Exercise input:
= Beginning of Section =

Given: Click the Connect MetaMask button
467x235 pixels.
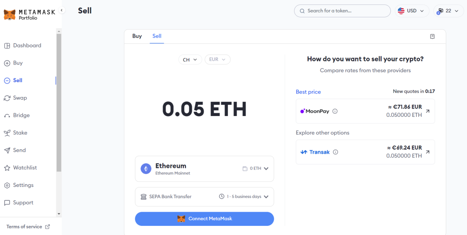Looking at the screenshot, I should pos(204,219).
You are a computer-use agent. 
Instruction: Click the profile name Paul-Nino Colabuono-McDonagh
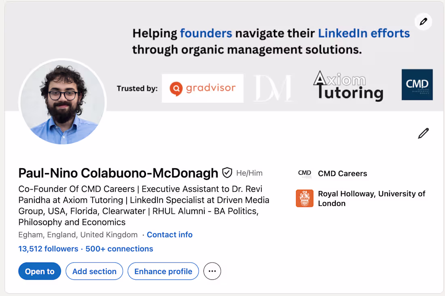pos(118,173)
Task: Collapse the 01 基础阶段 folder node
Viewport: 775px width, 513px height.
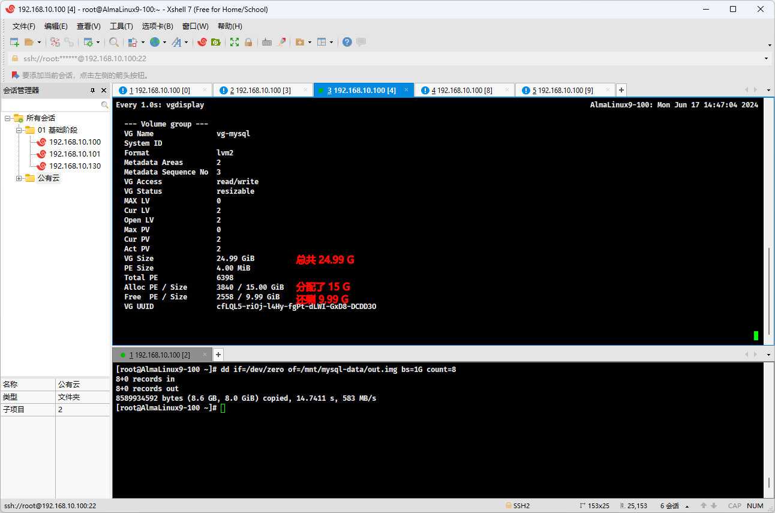Action: coord(19,130)
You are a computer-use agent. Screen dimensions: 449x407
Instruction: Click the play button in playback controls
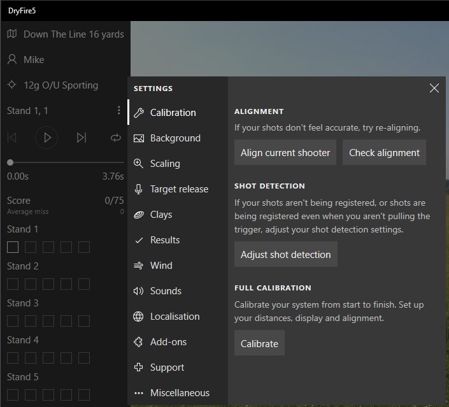pos(46,137)
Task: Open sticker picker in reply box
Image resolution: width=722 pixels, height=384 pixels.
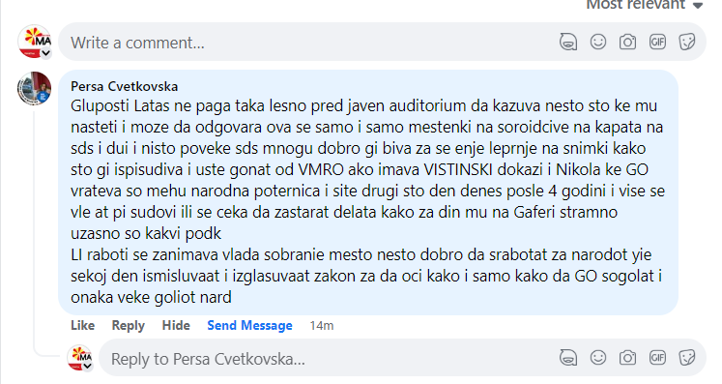Action: click(x=687, y=358)
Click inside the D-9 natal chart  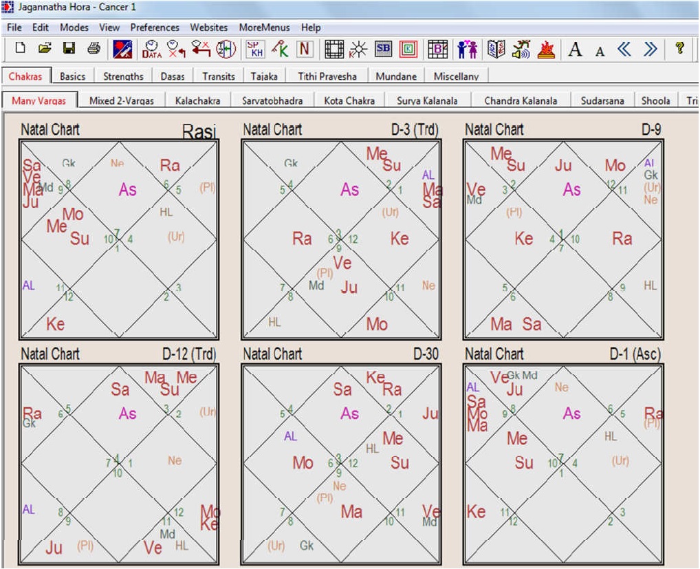point(563,239)
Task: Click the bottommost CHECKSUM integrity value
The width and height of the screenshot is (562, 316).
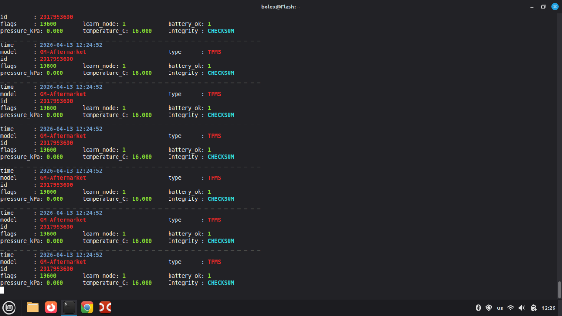Action: click(x=221, y=283)
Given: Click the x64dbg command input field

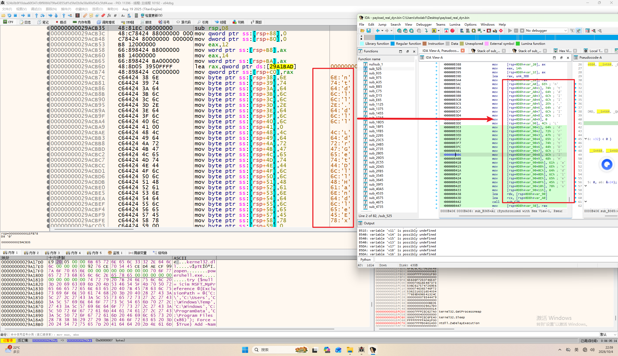Looking at the screenshot, I should [x=304, y=335].
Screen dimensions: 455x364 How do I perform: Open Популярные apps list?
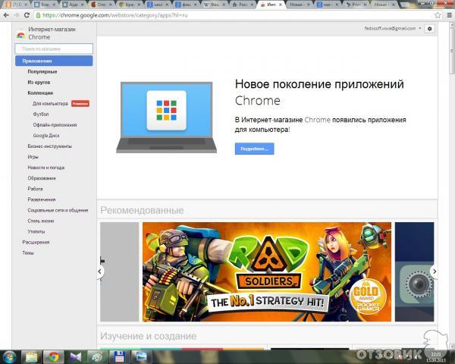click(x=42, y=71)
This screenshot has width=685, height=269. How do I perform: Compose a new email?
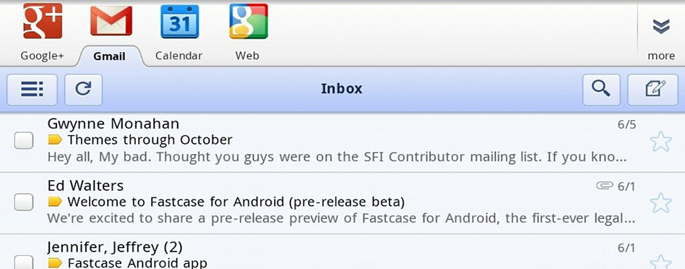point(652,90)
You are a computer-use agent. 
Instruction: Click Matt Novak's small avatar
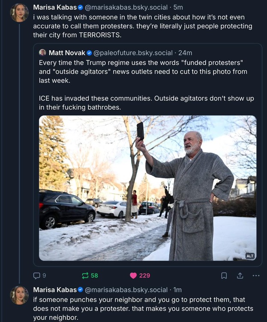tap(42, 53)
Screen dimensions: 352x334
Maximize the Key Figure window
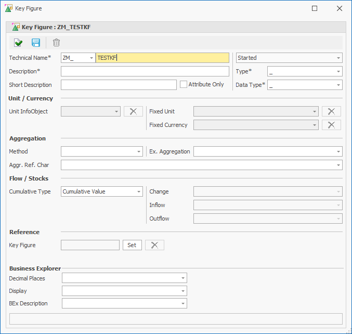(x=315, y=8)
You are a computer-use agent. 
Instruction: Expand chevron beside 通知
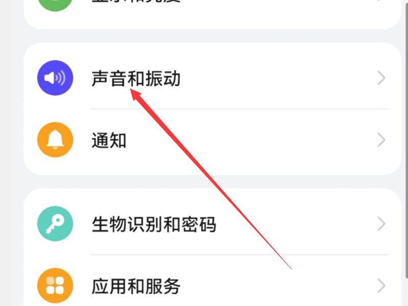click(x=381, y=140)
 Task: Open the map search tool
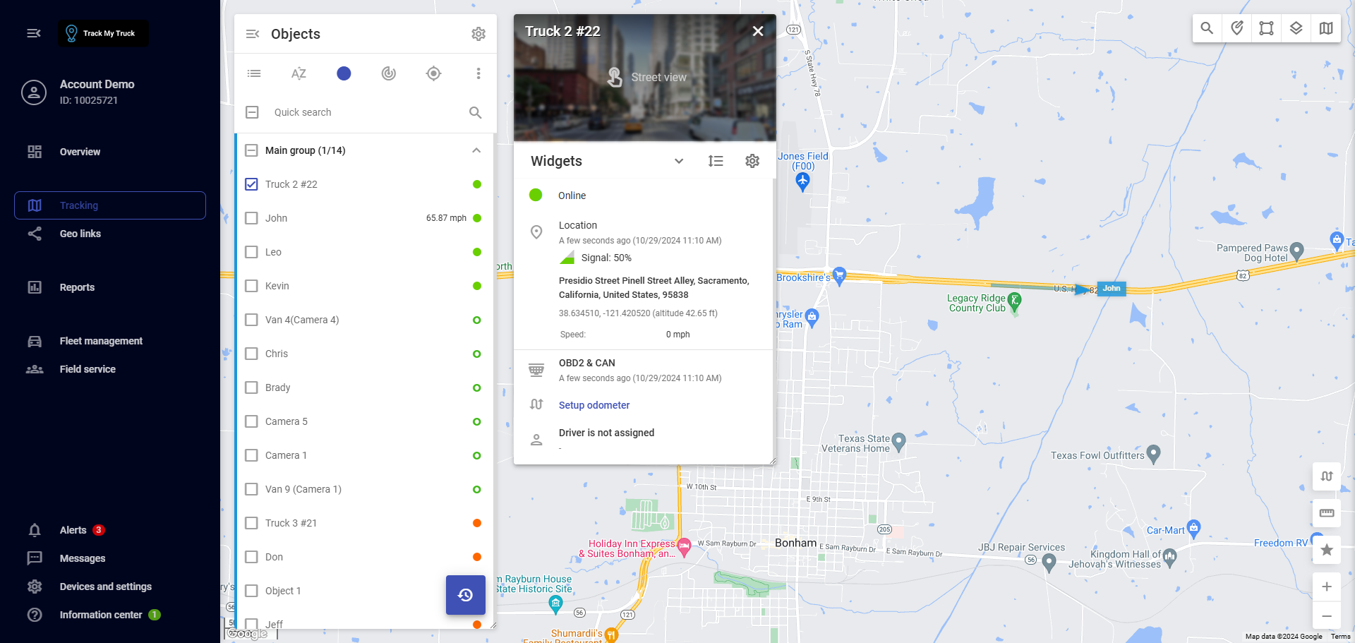click(1207, 28)
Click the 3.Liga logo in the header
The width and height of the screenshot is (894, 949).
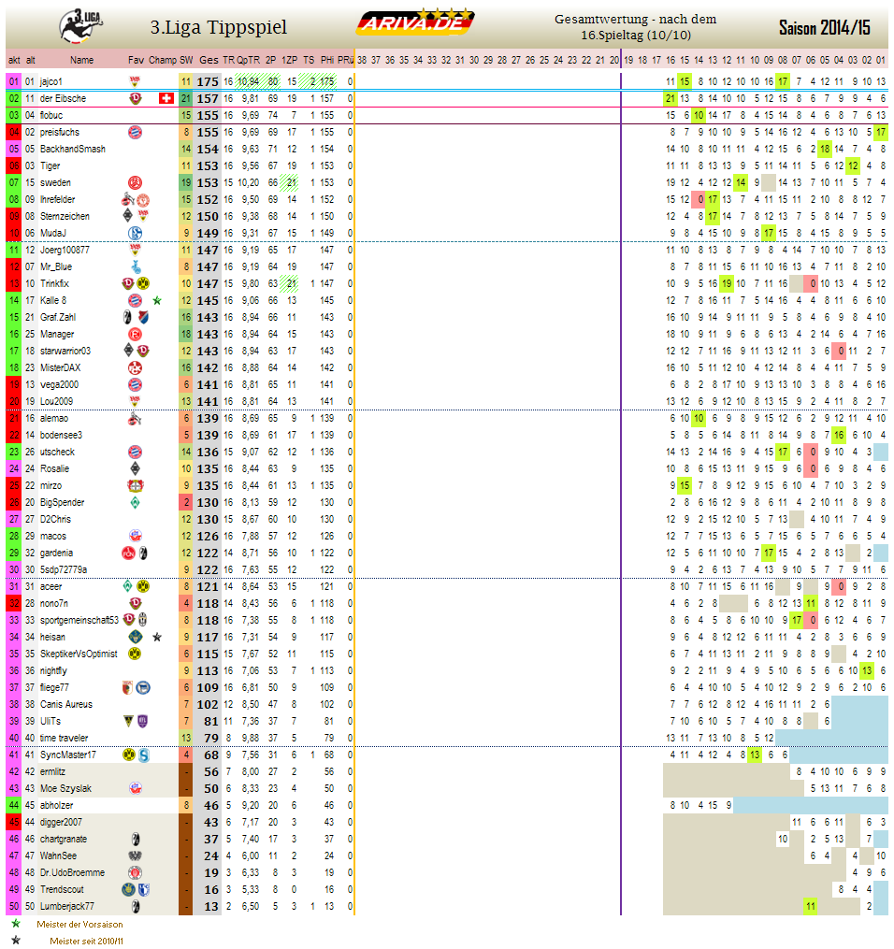point(80,25)
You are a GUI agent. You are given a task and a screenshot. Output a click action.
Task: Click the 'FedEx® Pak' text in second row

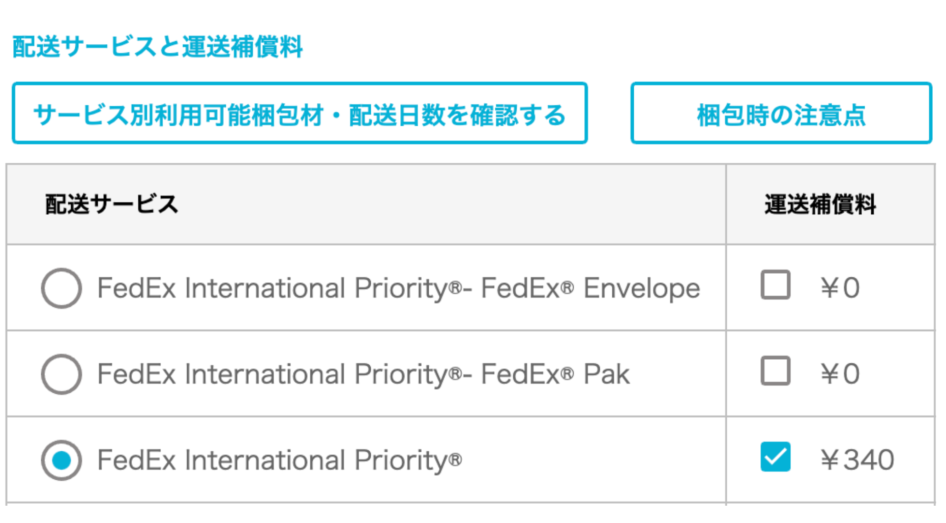(555, 374)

= End of Section =

Exercise details: I need the lines from the line holding "Screen dimensions: 352x334" through the end of the material, inclusive, restated word for word and without pictures.

Completed exercise:
Screen dimensions: 352x334
Maximize the Key Figure window
(x=315, y=8)
You are a computer-use agent. 
Instruction: Expand chevron beside 通知
click(x=381, y=140)
 Task: Open the map search tool
click(1207, 28)
Click the 3.Liga logo in the header
The width and height of the screenshot is (894, 949).
point(80,25)
You are a GUI agent. You are given a task and a screenshot. Output a click action.
Task: Click the 'FedEx® Pak' text in second row

(555, 374)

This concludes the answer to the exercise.